Akt V Es dockert nicht
Auf die neue NVME schreibe ich den Inhalt der alten M.2, setze sie ein und entferne die MicroSD Karte. Ich werde von einem blauen Flackern der Status LED des Laufwerks. Das System bootet endlich wieder. Allerdings muss ich feststellen, dass der Docker Service nicht gestartet ist. Auch ein manuelles Starten brachte da nichts. Recherchen sagten mir, das ich das Kernelmodul „overlay“ prüfen soll. Da dies für die Kernelversion gar nicht im Dateisystem zu finden war und mir alle Lösungsansätze zu kompliziert erschienen, entscheide ich mich, das System komplett neu aufzusetzen und flashe die NVME mit dem Imager neu. Dank Ansible und Docker dauert es keine 20 Minuten, den Raspi komplett neu einzurichten und dieses Drama hat noch ein Happy End. Die Daten sind sofort alle verfügbar und die Datenbankkonfiguration funktioniert auch auf Anhieb. Nachdem ich beim Desktopclient die Synchronisation wieder eingeschaltet habe, werden die neuen Dateien auch sofort übertragen.
Konfiguration
In der /etc/fstab habe ich die PARTUUID des SSD Datenlaufwerks gegen die der neuen NVME ausgetauscht. Ich habe dazu den Tipp gefunden, die Partition mit der nofail
Option zu versehen. Davon rate ich aber für dieses Szenario ab. Wenn der Nextcloud Container ohne die Datenpartition gestartet wird, sind für Nextcloud keine Daten mehr vorhanden und alle verbundenen Clients werden ihren Datenbestand gnadenlos löschen. Da ist es besser, das System bleibt bei einem Mountproblem stehen, um das Problem zu untersuchen. Aus dem selben Grund habe ich während der Arbeiten die automatische Synchronisation aller Clients gestoppt.

Tests
Nach diesem „Drama einer beinahe Katastrophe“ konnte ich das das endlich lauffähige System testen.
Startzeit
Nach dem Boot von der NVME ist der Raspi nach 13,169s im Multi-User-Modus gestartet.
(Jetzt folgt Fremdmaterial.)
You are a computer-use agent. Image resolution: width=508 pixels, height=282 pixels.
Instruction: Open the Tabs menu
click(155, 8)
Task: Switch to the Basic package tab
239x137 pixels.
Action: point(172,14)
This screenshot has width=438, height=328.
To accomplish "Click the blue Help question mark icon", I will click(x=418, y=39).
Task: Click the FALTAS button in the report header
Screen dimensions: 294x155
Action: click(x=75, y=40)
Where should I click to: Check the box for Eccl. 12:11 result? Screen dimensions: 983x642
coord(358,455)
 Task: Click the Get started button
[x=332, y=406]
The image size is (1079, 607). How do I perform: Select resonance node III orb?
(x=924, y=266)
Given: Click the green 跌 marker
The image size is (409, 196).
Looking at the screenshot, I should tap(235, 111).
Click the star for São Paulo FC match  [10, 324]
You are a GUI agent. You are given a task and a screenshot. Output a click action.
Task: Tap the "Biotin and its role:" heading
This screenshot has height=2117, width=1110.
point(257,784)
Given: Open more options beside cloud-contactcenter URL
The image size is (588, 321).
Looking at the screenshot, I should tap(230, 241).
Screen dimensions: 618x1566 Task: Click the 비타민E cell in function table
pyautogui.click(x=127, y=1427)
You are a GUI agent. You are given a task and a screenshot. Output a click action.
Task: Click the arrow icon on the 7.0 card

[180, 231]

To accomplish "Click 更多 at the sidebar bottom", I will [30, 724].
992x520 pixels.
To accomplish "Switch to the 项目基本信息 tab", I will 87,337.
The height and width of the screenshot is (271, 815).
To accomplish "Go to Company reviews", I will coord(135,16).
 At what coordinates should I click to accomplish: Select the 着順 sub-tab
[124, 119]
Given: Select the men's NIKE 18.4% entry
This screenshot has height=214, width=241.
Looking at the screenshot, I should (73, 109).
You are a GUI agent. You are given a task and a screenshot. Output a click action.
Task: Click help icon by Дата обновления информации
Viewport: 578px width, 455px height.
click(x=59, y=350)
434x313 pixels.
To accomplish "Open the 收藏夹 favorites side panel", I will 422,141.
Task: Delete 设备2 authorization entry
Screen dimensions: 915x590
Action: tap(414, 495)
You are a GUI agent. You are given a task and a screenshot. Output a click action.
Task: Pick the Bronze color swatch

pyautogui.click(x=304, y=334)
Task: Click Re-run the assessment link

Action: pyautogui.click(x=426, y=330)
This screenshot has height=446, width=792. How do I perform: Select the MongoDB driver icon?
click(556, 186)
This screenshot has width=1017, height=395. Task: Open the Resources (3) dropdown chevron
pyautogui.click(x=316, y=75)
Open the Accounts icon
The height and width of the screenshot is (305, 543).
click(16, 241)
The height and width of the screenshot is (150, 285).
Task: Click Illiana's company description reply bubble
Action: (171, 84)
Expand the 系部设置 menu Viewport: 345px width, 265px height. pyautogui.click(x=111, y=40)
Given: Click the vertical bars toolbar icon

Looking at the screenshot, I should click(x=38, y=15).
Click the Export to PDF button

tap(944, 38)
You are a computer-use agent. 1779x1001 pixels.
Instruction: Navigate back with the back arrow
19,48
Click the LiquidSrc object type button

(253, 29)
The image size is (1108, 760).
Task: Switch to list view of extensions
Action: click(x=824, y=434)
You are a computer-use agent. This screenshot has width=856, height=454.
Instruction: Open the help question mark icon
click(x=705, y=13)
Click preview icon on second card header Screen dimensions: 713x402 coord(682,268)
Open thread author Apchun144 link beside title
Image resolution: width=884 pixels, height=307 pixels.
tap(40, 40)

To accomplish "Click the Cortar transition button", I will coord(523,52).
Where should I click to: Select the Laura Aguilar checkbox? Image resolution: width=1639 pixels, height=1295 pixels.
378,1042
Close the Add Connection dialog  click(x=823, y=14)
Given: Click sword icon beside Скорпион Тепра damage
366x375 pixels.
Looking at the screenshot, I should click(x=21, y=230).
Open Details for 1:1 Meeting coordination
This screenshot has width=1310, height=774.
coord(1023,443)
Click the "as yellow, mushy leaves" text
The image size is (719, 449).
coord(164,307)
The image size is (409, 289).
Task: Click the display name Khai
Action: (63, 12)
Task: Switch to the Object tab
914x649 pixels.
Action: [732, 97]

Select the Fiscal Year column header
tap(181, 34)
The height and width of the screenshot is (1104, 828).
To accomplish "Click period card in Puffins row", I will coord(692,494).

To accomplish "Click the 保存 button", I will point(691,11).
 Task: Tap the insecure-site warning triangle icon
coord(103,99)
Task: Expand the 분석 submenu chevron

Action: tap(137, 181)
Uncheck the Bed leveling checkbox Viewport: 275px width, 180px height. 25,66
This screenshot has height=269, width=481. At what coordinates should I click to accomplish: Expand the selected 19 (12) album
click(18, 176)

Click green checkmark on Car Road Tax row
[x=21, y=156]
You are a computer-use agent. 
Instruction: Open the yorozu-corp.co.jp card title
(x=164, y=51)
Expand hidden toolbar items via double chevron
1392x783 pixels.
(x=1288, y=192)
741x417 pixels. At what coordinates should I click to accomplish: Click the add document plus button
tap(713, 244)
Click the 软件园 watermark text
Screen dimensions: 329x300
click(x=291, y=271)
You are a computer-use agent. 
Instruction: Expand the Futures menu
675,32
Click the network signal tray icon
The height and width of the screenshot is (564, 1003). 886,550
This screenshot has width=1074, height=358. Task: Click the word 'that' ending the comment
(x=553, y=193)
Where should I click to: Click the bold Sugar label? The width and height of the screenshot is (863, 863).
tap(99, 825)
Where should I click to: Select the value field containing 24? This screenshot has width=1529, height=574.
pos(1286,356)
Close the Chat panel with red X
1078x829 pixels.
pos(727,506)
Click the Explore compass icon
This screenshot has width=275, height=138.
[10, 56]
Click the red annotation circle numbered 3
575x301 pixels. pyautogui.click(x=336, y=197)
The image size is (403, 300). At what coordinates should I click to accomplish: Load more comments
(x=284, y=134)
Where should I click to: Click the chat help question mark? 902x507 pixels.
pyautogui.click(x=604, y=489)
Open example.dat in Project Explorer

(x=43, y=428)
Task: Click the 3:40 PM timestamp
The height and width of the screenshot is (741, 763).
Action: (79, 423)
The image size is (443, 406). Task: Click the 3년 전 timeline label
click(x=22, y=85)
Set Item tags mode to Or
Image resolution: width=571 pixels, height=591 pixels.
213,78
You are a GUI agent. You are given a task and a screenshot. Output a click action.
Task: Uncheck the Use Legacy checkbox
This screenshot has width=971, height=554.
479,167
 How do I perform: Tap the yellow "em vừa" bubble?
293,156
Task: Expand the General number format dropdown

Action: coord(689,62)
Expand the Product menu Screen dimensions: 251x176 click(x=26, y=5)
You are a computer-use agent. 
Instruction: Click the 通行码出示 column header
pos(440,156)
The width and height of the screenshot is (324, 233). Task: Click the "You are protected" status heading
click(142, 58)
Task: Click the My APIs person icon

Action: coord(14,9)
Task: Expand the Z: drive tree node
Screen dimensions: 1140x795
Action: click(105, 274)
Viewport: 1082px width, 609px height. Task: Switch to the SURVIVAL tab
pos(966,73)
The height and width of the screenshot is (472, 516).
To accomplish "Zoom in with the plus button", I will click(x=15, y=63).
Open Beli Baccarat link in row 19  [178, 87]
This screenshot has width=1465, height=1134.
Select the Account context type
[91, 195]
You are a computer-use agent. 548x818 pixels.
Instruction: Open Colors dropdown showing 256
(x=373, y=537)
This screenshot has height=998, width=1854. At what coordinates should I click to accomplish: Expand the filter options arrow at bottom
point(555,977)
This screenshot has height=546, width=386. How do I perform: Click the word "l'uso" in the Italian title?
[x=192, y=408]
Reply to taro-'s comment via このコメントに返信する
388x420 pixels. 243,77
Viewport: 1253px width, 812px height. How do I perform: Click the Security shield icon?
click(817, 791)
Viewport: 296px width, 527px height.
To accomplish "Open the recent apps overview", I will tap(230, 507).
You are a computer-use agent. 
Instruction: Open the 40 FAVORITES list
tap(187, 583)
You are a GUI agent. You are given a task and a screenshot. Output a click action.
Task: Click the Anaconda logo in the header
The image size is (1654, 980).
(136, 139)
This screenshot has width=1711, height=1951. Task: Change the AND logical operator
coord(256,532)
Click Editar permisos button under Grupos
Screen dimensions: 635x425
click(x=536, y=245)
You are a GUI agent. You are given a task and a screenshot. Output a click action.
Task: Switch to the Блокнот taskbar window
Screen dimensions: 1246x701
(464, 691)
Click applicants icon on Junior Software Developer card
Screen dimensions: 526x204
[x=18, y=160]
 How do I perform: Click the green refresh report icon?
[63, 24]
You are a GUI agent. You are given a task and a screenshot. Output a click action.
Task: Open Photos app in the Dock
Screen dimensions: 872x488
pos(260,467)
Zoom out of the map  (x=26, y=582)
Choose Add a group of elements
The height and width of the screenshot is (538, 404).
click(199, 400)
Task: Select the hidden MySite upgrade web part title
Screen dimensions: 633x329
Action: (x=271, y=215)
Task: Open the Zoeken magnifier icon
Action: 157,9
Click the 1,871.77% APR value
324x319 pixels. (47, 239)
Zum Vergleich, der Homeassistant-Raspi braucht von der MicroSD 22,796s


Strom
Für die Test habe ich den Stromsparmodus wieder aktiviert. Schließlich wird der Raspi im Dauerbetrieb laufen.
Die Stromaufnahme im Leerlauf liegt typischerweise zwischen 0,623 und 0,7A. Unter Vollast zieht das System zwischen 1,3 und 1,5A. Je nach dem, ob der Lüfter läuft oder nicht. Das Netzteil ist also ausreichend dimensioniert.

Temperatur
Während des Lastsets läuft der Lüfter immer mal wieder kurz an. Die CPU Temperatur übersteigt aber niemals 60,9°C (bei einer Raumtemperatur von 25,4°C). Die Kühlkörper auf den NVME werden im Test maximal etwa 32°C warm.

Geräusch
Von dem System gehen nur Geräusche aus, wenn der Active Cooler anläuft.
Fazit

Das Ganze liest sich komplizierter als es in Wirklichkeit ist. Das Geekworm X1004 ist schnell montiert und kann in weniger als einer Stunde einsatzbereit sein. Die meisten „Probleme“, die ich oben beschrieben habe, entstammen meinem Plan, das bestehende System vom X1001 umzubauen.
Ich konnte dadurch aber in diesem Post zeigen, dass es sich manchmal lohnt, sich von Rückschlägen nicht entmutigen zu lassen und am Ball zu bleiben.
Durch das X1004 ist der Raspi sehr handlich, der ohne Latenzen richtig performant arbeitet und ohne die Kabelpeitsche des USB 3.0/SATA Adapters sehr viel besser unterzubringen ist.
Ich könnte mir gut vorstellen, dass ich das ausgebaute X1001 samt M.2 in meinem Smarthome Raspi einbaue.